Instant Pot Eggplant Chili is a hearty vegan dinner perfect for a busy meat-free weeknight.  This recipe comes to me from an unlikely source:  the 1995 cookbook Open House, prepared by the National Alliance to End Homelessness.  It’s a weird little cookbook.  On the outside it looks like a run-of-the-mill community cookbook, down to the generic cover art and cheap plastic binding.  On the inside is a collection of recipes and stories from various celebrities and celebrity chefs, befitting a fundraiser for a national organization.   The fifty or so “celebrity” recipes are supplemented by another two or three hundred unattributed recipes, which appear to have been provided in corporate partnership with Hillshire Farm.   Eggplant Chili is one of the “padding” recipes.

If you’ve looked anywhere else on this site it should be abundantly clear that neither I nor my family are vegan.  If anything we are emphatically not vegan, and probably consume more meat than we ought to.  But having spent the last two decades in the Pacific Northwest it’s kind of impossible not to dine vegan every now and again.    And I’m not talking flaccid seitan or some sort of pasty cashew cheese.  There’s a pizza place downtown that serves up a vegan slice that’s better than any of their omnivore slices, and does it without any sweaty meat substitutes or fake dairy.  Just a good red sauce, some caramelized onions, and a little bit of nutritional yeast.  Add to that a killer crust, and you won’t miss the cheese and pepperoni.  These guys taught me the secret to good vegan food:   stop trying to copy the carnivores.  Once you embrace your limitations you’re free to chart your own course, and there’s plenty of delicious plant-based ingredients out there to work with.

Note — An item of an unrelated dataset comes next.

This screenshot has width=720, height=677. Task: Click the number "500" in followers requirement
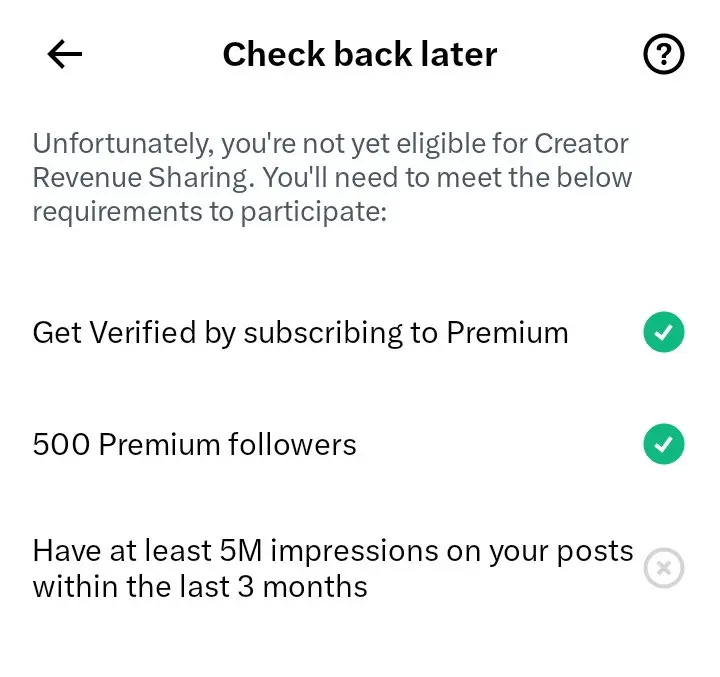[61, 444]
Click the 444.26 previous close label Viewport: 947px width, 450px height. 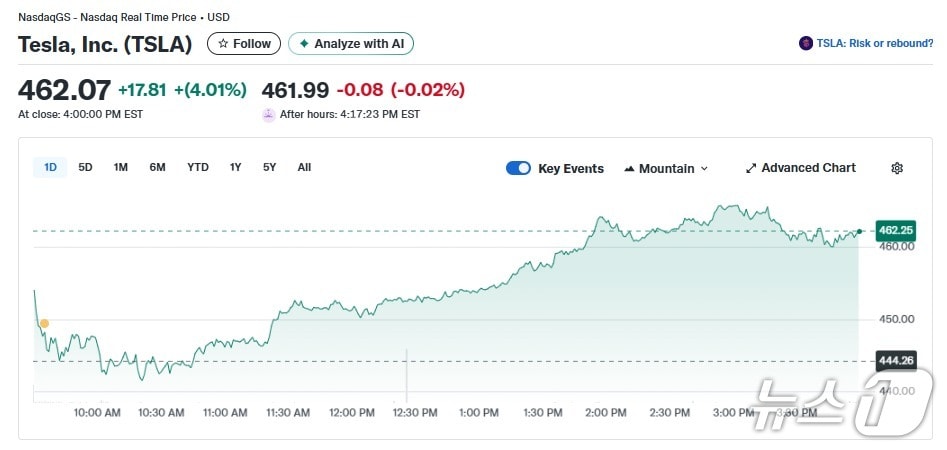895,361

Instant Pot Eggplant Chili follows the same rules.   There’s no pretense of trying to make a greasy chili con carne by lazily substituting eggplant for ground beef.   Instead, the recipe embraces its ingredients and respects its limitations.  Chili powder brings out something different in eggplant and mushrooms than it does in beef, and the recipe leans into those differences.   You might still be able to pile Instant Pot Eggplant Chili into a Frito pie or over a (plant-based) hot dog.  It will still work as a belly-filling comfort food on ac old night, but it’s not trying to fool anyone.  It’s lighter, more savory, and dare I say ‘fruitier’ than a bowl of slow cooked traditional chili.   It fills the same niche and need, but is a whole other experience.

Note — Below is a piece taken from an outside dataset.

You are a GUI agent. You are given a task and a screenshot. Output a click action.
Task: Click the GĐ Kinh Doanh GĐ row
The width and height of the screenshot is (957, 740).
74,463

The original recipe was written well before the introduction of the Instant Pot, but it’s a natural fit.  I’ve noted elsewhere that I usually despise trendy kitchen gadgets.  I’ve got limited cabinet and counter space, and if I’m going to make room for a gadget I’d better get some use out of it.  And even though it takes up a conspicuous spot on my countertop, I’ve loved my Instant Pot since I bought it.  I’m not obsessed with it like some users:  it’s a pretty lousy slow cooker and makes mushy rice, but the pressure cook function has made my life measurably better.   The original recipe required two hours of simmering, but the Instant Pot pressure cook cuts it down to about 25 minutes.  Enough to make this approachable for a busy weeknight.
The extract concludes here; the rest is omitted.